§ Task to complete:
Reproduce each line of the listing below word for word.

§ Entries shown:
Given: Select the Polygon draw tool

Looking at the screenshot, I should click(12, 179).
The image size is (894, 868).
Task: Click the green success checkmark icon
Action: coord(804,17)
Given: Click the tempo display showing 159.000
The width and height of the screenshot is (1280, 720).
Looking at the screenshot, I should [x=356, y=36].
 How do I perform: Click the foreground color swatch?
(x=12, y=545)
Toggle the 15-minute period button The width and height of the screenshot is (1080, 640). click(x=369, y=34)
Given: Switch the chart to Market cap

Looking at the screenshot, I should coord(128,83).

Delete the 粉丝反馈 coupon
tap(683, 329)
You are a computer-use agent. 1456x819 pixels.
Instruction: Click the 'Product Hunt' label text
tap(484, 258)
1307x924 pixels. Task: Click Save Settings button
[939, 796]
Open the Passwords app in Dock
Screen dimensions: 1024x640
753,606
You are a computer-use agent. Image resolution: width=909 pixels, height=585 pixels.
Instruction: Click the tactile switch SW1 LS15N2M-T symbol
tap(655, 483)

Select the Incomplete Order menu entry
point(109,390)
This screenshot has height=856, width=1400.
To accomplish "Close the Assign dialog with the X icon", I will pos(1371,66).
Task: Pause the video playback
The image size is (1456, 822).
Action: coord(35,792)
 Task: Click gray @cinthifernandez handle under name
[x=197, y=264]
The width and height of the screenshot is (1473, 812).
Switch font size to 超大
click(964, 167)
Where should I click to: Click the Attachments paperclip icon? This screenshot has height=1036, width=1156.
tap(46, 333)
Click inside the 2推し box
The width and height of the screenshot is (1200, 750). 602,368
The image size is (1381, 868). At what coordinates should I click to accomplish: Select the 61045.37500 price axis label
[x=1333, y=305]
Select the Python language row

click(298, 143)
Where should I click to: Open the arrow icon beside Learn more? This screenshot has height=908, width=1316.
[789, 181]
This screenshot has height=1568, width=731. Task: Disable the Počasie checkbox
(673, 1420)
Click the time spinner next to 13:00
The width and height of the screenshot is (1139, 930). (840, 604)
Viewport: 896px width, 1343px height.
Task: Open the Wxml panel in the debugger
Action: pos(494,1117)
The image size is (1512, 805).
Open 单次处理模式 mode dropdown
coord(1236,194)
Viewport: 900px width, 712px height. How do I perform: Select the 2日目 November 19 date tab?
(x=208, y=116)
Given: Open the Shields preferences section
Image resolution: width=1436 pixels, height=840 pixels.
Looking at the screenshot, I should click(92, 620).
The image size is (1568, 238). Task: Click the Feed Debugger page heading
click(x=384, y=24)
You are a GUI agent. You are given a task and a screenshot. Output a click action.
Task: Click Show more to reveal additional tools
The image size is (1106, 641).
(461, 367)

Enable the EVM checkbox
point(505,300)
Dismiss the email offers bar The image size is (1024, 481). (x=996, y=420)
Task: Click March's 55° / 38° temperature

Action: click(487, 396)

§ Written reply:
Given: Select the Polygon draw tool

Looking at the screenshot, I should click(12, 179).
The image size is (894, 868).
Task: Click the green success checkmark icon
Action: coord(804,17)
Given: Click the tempo display showing 159.000
The width and height of the screenshot is (1280, 720).
Looking at the screenshot, I should [x=356, y=36].
 How do I perform: Click the foreground color swatch?
(x=12, y=545)
Toggle the 15-minute period button The width and height of the screenshot is (1080, 640). click(x=369, y=34)
Given: Switch the chart to Market cap

Looking at the screenshot, I should coord(128,83).

Delete the 粉丝反馈 coupon
tap(683, 329)
You are a computer-use agent. 1456x819 pixels.
Instruction: Click the 'Product Hunt' label text
tap(484, 258)
1307x924 pixels. Task: Click Save Settings button
[939, 796]
Open the Passwords app in Dock
Screen dimensions: 1024x640
753,606
You are a computer-use agent. Image resolution: width=909 pixels, height=585 pixels.
Instruction: Click the tactile switch SW1 LS15N2M-T symbol
tap(655, 483)

Select the Incomplete Order menu entry
point(109,390)
This screenshot has height=856, width=1400.
To accomplish "Close the Assign dialog with the X icon", I will pos(1371,66).
Task: Pause the video playback
The image size is (1456, 822).
Action: coord(35,792)
 Task: Click gray @cinthifernandez handle under name
[x=197, y=264]
The width and height of the screenshot is (1473, 812).
Switch font size to 超大
click(964, 167)
Where should I click to: Click the Attachments paperclip icon? This screenshot has height=1036, width=1156.
tap(46, 333)
Click inside the 2推し box
The width and height of the screenshot is (1200, 750). 602,368
The image size is (1381, 868). At what coordinates should I click to accomplish: Select the 61045.37500 price axis label
[x=1333, y=305]
Select the Python language row

click(298, 143)
Where should I click to: Open the arrow icon beside Learn more? This screenshot has height=908, width=1316.
[789, 181]
This screenshot has height=1568, width=731. Task: Disable the Počasie checkbox
(673, 1420)
Click the time spinner next to 13:00
The width and height of the screenshot is (1139, 930). (840, 604)
Viewport: 896px width, 1343px height.
Task: Open the Wxml panel in the debugger
Action: pos(494,1117)
The image size is (1512, 805).
Open 单次处理模式 mode dropdown
coord(1236,194)
Viewport: 900px width, 712px height. How do I perform: Select the 2日目 November 19 date tab?
(x=208, y=116)
Given: Open the Shields preferences section
Image resolution: width=1436 pixels, height=840 pixels.
Looking at the screenshot, I should click(92, 620).
The image size is (1568, 238). Task: Click the Feed Debugger page heading
click(x=384, y=24)
You are a GUI agent. You are given a task and a screenshot. Output a click action.
Task: Click Show more to reveal additional tools
The image size is (1106, 641).
(461, 367)

Enable the EVM checkbox
point(505,300)
Dismiss the email offers bar The image size is (1024, 481). (x=996, y=420)
Task: Click March's 55° / 38° temperature

Action: click(487, 396)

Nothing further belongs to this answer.